(Saved entries)
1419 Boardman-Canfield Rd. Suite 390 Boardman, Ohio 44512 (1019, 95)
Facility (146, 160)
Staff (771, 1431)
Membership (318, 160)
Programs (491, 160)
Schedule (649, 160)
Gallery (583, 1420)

Your objective: Reproduce every line above. Keep it exact.

Exercise result:
1419 Boardman-Canfield Rd. Suite 390 Boardman, Ohio 44512 (1019, 95)
Facility (146, 160)
Staff (771, 1431)
Membership (318, 160)
Programs (491, 160)
Schedule (649, 160)
Gallery (583, 1420)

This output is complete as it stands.